Eppure, evidentemente, Trump ha vinto avendo con sé – non contro – una parte importante del popolo americano.
E’ troppo presto per dire che cosa accadrà, cosa cambierà e cosa rimarrà immutato nella politica interna ed estera americana. Trump è un vero outsider, molto di più di quanto lo fosse Reagan nel 1980 e nessuno sa al momento chi entrerà a far parte della sua squadra in ruoli importanti come il Dipartimento di Stato, della Difesa, del Tesoro. Trump è anche molto più volubile e imprevedibile di quanto lo fosse Reagan, ma in parte
dovrà cercare di ricucire un’America fortemente divisa e polarizzata.
C’è da credere che alcuni passaggi del suo discorso di vittoria, in cui ha annunciato di voler essere il presidente di tutti gli americani, non siano solo di circostanza. È chiaro però che The Donald andrà a Washington con la missione di segnare una chiara discontinuità rispetto ai circoli autoreferenziali con i quali Hillary Clinton è stata così fortemente identificata.

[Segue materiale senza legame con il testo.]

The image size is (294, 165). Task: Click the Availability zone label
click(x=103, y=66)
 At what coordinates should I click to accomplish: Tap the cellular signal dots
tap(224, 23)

Se è troppo presto per fare vere previsioni rispetto al futuro, è invece importante soffermarsi sul passato recente. Quando diciamo che Trump ha vinto contro tutto e contro tutti, stiamo in realtà ammettendo implicitamente di aver guardato nella direzione sbagliata. Se tutti i mezzi di comunicazione, gli analisti e gli intellettuali cadono delusi dalle nuvole, significa che hanno mischiato lavoro con preferenze personali rifiutandosi consciamente o meno di guardare una fetta importante di realtà americana. Per quanto riguarda i sondaggi, invece, significa che anche questi strumenti ormai spesso non sono affidabili, perché le persone hanno imparato a nascondere le proprie preferenze oppure perché non catturano un campione che sia veramente rappresentativo della società.
Trump ha vinto perché è riuscito a intercettare una parte degli americani che si sentivano esclusi e non rappresentati dalla politica di Washington, mentre la Clinton, volente o nolente, era la candidata meno inclusiva che i democratici potessero presentare.
Trump ha parlato demagogicamente alla pancia di una fetta della società americana, ma ha creduto in una politica che ripartisse dal basso, contro un establishment sentito sempre più lontano dai problemi dell’America vera, quella che vive lontano da Boston, New York, San Francisco. Trump può contare su uno zoccolo duro di elettori le cui opinioni sfiorano effettivamente il razzismo e la xenofobia, ma è anche riuscito a portare dalla propria parte tanti elettori della provincia e delle periferie deindustrializzate che hanno percepito la Clinton come indissolubilmente legata alle lobby e alle grandi multinazionali, le quali si muovono con logiche troppo diverse, se non opposte, ai loro bisogni quotidiani. In sostanza, Trump ha vinto in buona parte perché aveva contro Hillary Clinton, troppo evidentemente bramosa di potere e parte integrante dell’establishment federale per convincere, ad esempio, la comunità nera. Era quasi impossibile per molti afroamericani votare Trump, ma molto probabilmente i sorrisi forzati della Clinton non sono stati sufficienti per convincerli e sembra che tanti di loro abbiano rinunciato a votare.
Come in America, anche in Europa per molti queste sono le ore della sorpresa e addirittura dello sgomento.
Sicuramente Trump non sarà un presidente con il quale sarà facile avere a che fare, ma i governi europei non devono commettere lo stesso errore dei giornali e degli intellettuali americani. Voltarsi dall’altra parte non è mai una scelta saggia per chi fa politica. Trump è certamente un inedito, ma proprio perché inedito non possiamo dare per scontato di conoscerlo già in tutto. Sarà importante usare attenzione, ma se lo accoglieremo con ostilità preconcetta, non potremo che attenderci altrettanto da lui.